But even with these sites of possibility, any attempts to encourage or to celebrate moments of discomfort run up against prevailing commitments to create an “enjoyable” learning space and experience. I would argue that this “feel good” aspect of online education is further constituted and perpetuated by other online activities in which students participate. In particular, students who come from what is increasingly described as the “Look at Me” generation, see the internet as an ideal place to celebrate one’s individuality, and from a narcissistic perspective, one’s worth, appeal and attractiveness (I am thinking in particular about such social networking sites as Facebook and Twitter). Students who are used to using the internet in order to celebrate themselves, their activities, and their lifestyle may find it difficult to reconcile the “climate” of these activities with the more challenging (and non-self-celebratory) climate of the online critical intercultural class. Indeed, online courses threaten to increase student solipsism when they rely too heavily on such strategies as described by Bender: “the optimal way to convey to students that they are noticed is for the instructor to mention each by name when acknowledging a response. . . . It is also beneficial to make each student feel special in some way” (2003, p. 90). Particularly since online courses are growing in popularity, one instructor alone cannot presume to change this overall focus and therefore the expectations of students who enroll in these classes. In other words, a lone critical class in a sea of commodified, “feel-good” offerings may not be able to effectively engage students in the necessary way in order to achieve the instructor’s educational and political goals.

One final danger or incompatibility associated with the commodified and “look-at-me” aspects of online education include the perpetuation of Western cultural values within the classroom. The impulse to make each student feel special, or to carefully mention each student by their first name comes from a Western tradition of individualism which presumes that self-actualization is in fact something that students achieve individually. Other cultural perspectives, however, privilege and value different notions of the self and the self’s relation to others. While it is not common for classrooms within the United States to construct non-Western climates or norms, there are some attempts, particularly within fields such as intercultural communication, to conduct classes in a more diverse way. The ability for instructors to move away from Western-centric instructional styles is always countered by institutional pressures and norms.

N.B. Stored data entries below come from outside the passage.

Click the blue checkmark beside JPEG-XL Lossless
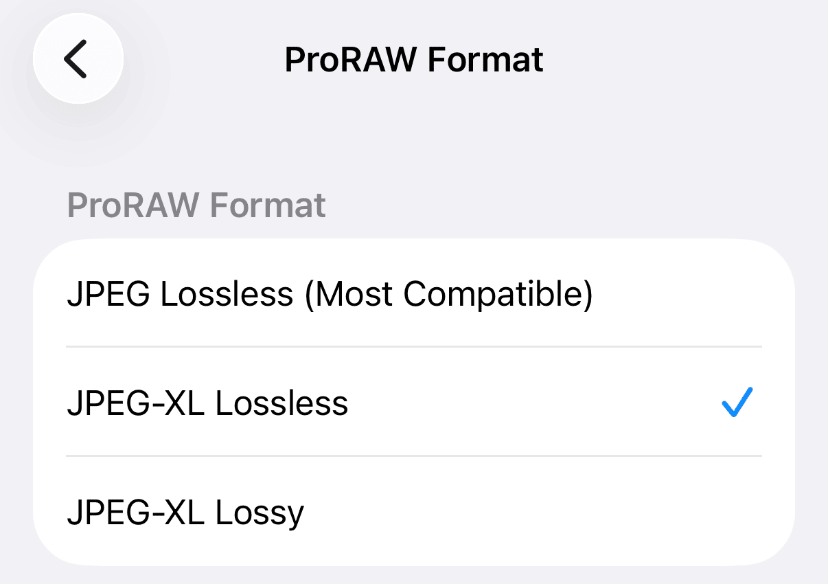This screenshot has width=828, height=584. (x=737, y=403)
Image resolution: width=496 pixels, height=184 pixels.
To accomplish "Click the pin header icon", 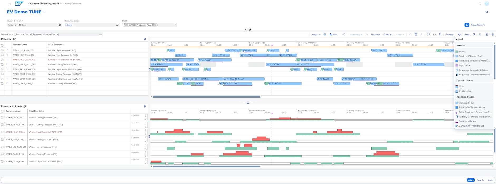I will 250,30.
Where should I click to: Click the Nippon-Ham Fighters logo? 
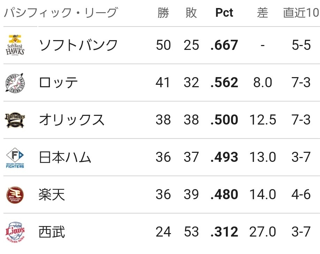point(15,158)
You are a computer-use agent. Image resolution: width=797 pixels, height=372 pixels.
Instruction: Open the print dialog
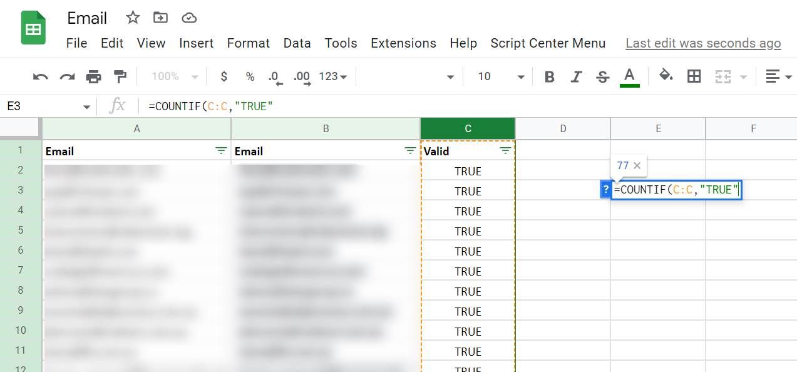point(93,76)
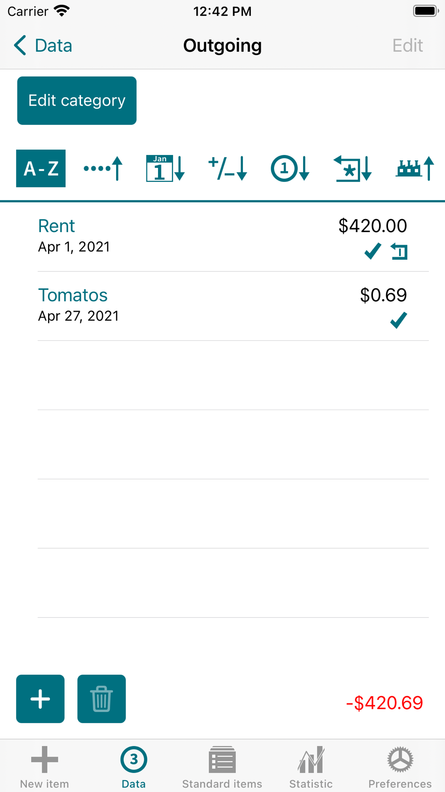445x792 pixels.
Task: Sort by factory icon ascending
Action: pyautogui.click(x=414, y=168)
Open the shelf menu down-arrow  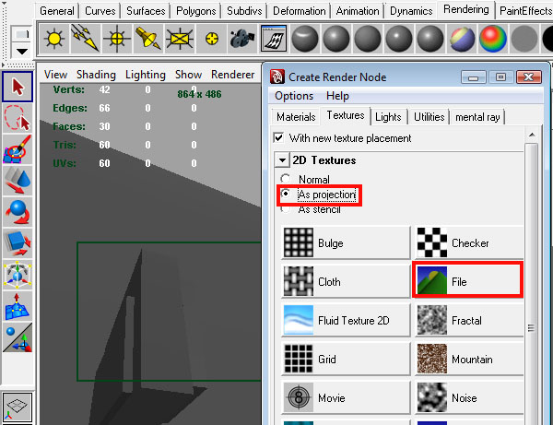22,52
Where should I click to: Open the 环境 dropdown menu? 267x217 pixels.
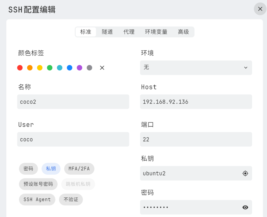coord(196,68)
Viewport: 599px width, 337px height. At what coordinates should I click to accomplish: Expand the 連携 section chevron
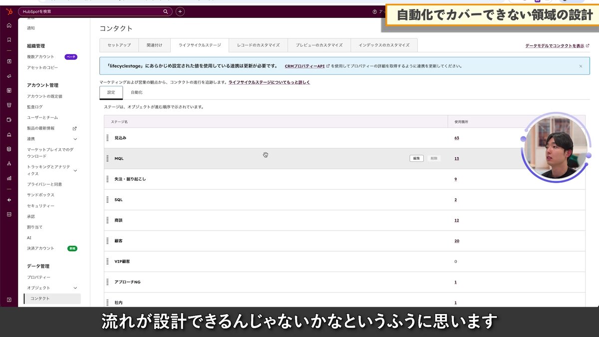75,139
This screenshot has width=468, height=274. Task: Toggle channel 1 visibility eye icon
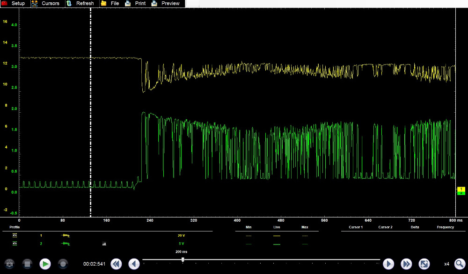pyautogui.click(x=15, y=236)
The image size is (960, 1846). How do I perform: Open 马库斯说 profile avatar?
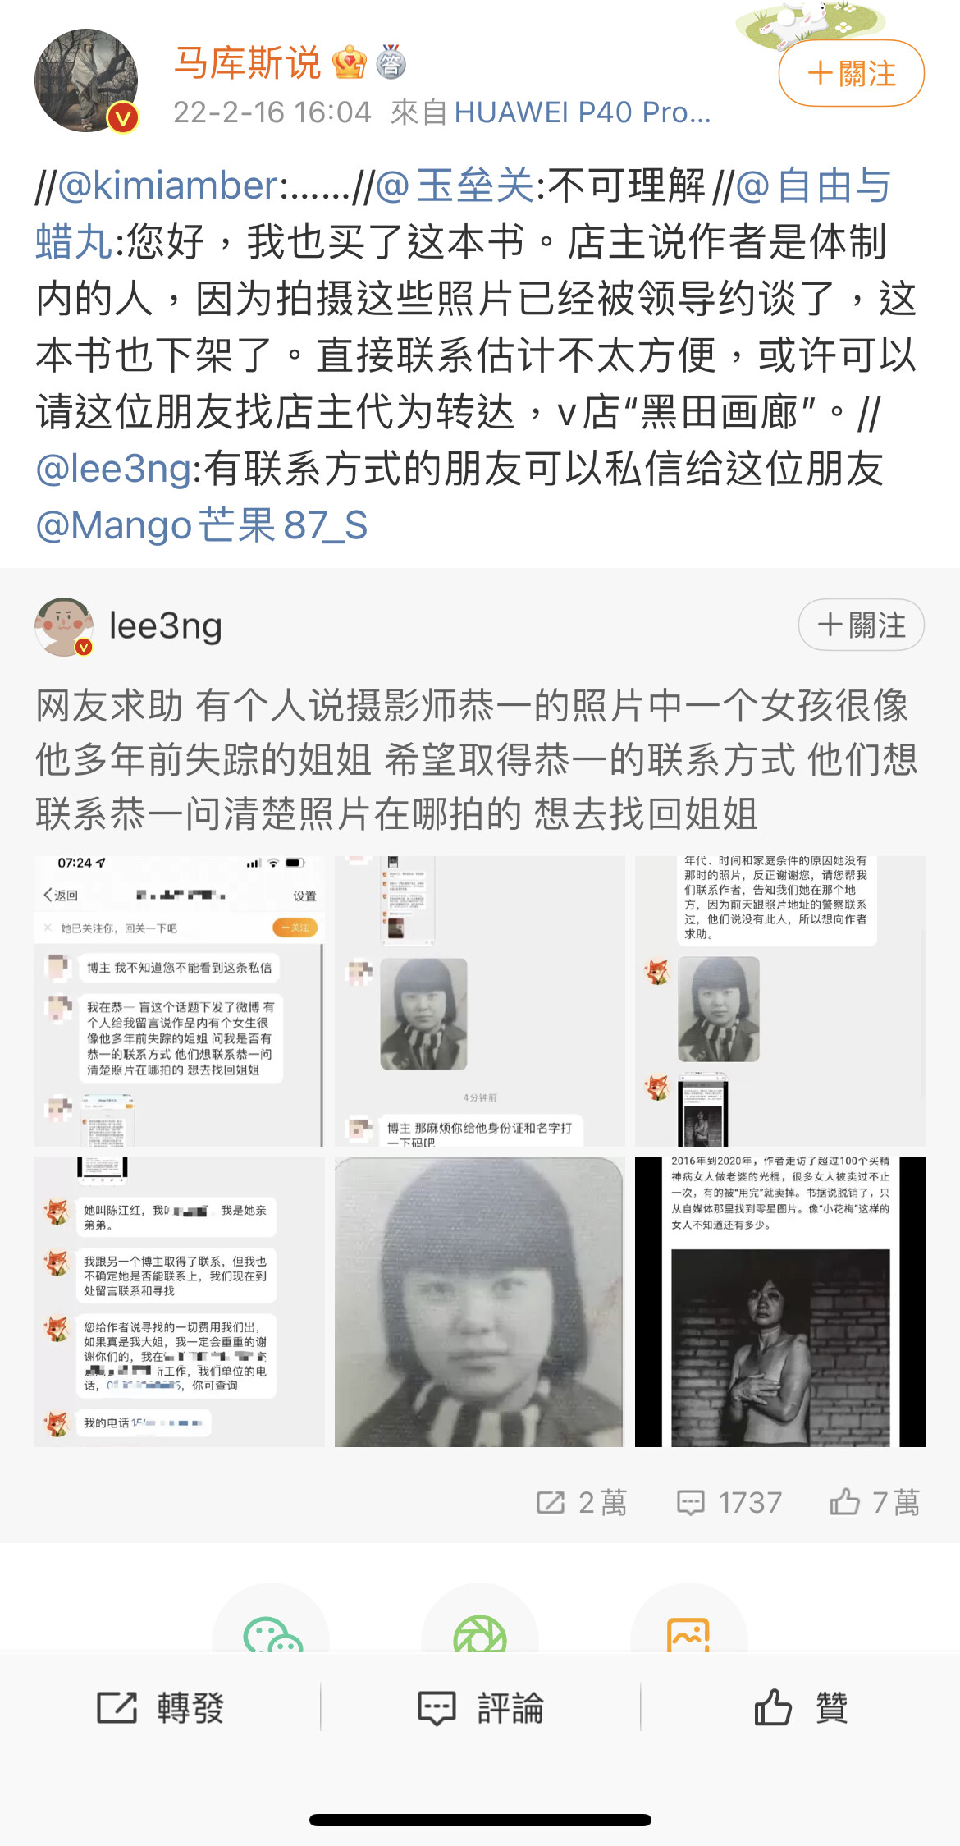[86, 80]
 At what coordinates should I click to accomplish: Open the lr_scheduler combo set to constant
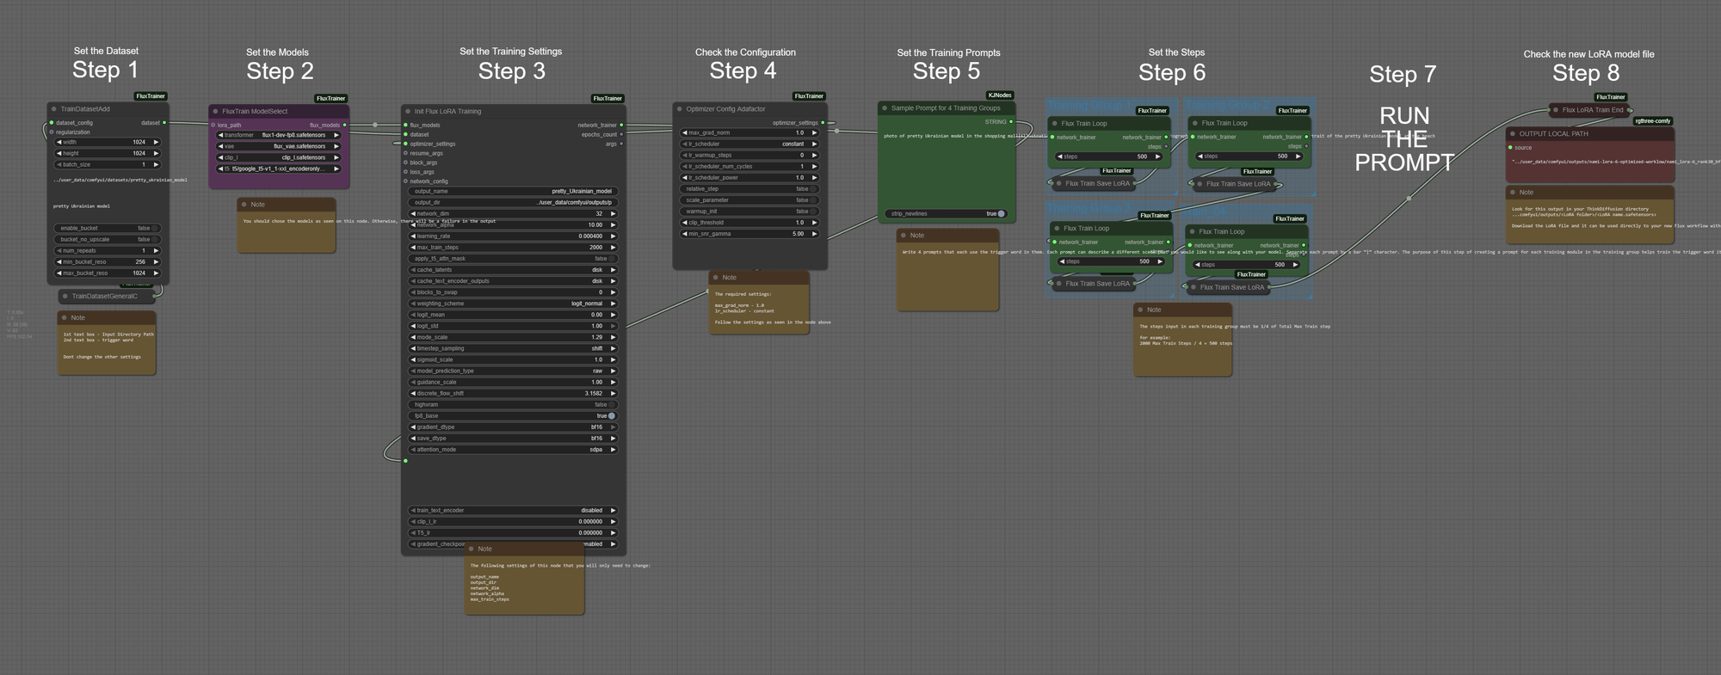tap(749, 144)
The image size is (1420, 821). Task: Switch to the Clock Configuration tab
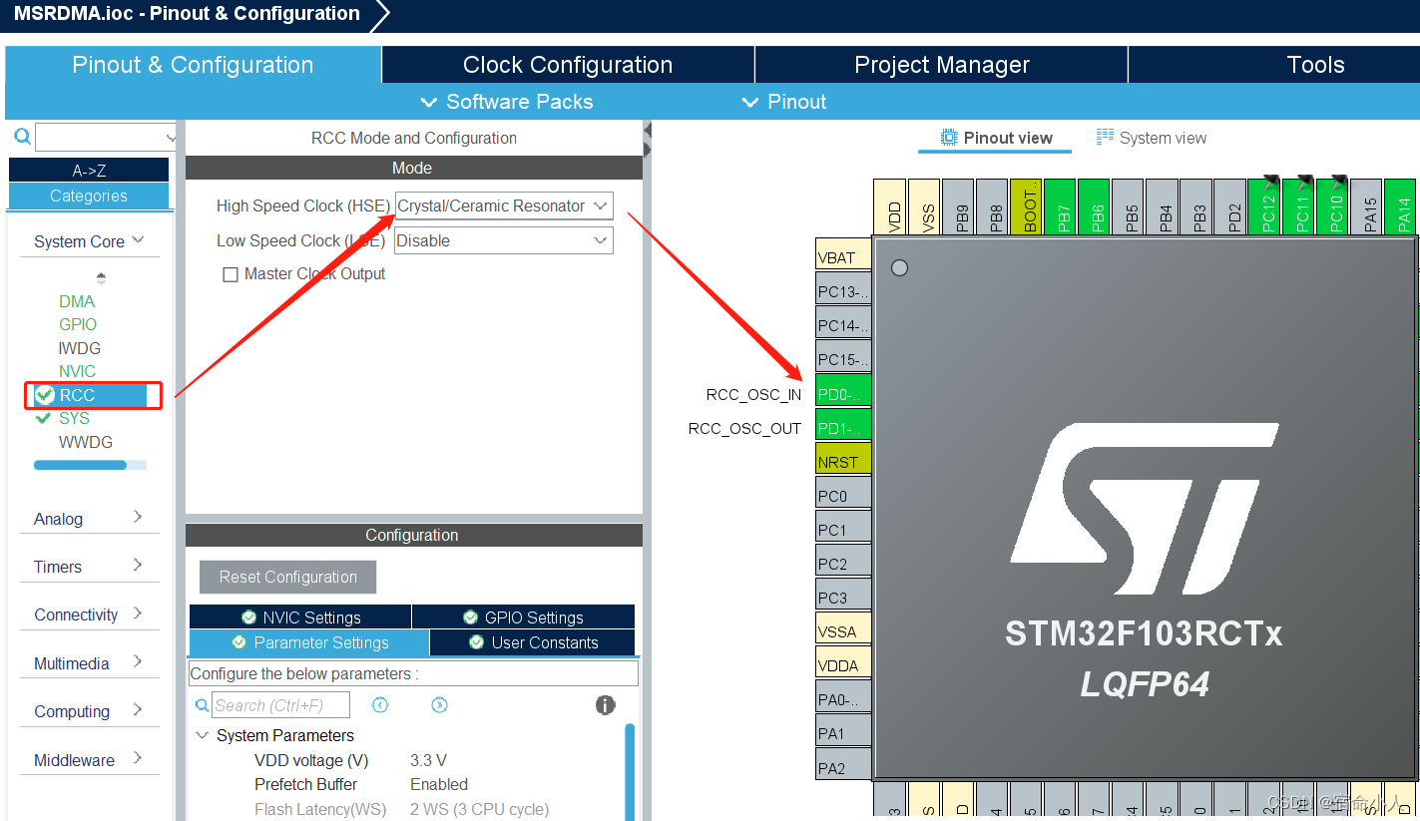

As mentioned above, online pedagogy and development have not addressed questions of cultural or racial difference in any significant way, and as a result, the adoption of a Western normative learning environment has occurred in a seamless and uncritical way. To work against this trend will be very difficult for instructors who are interested in developing and supporting alternative ways of relating within the classroom.

One such alternative classroom norm that is centrally connected to the goals of critical intercultural communication is that of student and instructor vulnerability and openness. In order to account for and critically interrogate systems which privilege and disadvantage people based on their bodily appearance (among other markers), students and instructors must be prepared to make themselves vulnerable by opening ourselves (and especially our unearned privileges) up to critique. Vulnerability, as a pedagogical strategy or value receives no mention in the online education literature, and I argue that one reason for this blind spot is because of the corporeal nature of vulnerability. Yep (2007) argues that in order to destabilize whiteness, students’ feelings of vulnerability are a good place to begin an “engagement with whiteness” (p. 101). To ask students to make themselves vulnerable is to ask a great deal, and certainly instructors will want to construct a classroom climate similar to those celebrated in the online literature: supportive and encouraging. Yet, there is another piece required here, and this is the opportunity and the gentle requirement that students make themselves visible. Yep insists that whiteness functions both in terms of erasure (of otherness and difference) and silence: “whiteness is the invisible standard with which ‘others’ are judged and declared to deviate” (p. 89). It is not the case that students can only make themselves visible in a face-to-face context, but with the current norms associated with self-representation on the internet, there are significant hurdles that need to be overcome in order to critically facilitate and make possible “visibility” on the “bodyless” online classroom.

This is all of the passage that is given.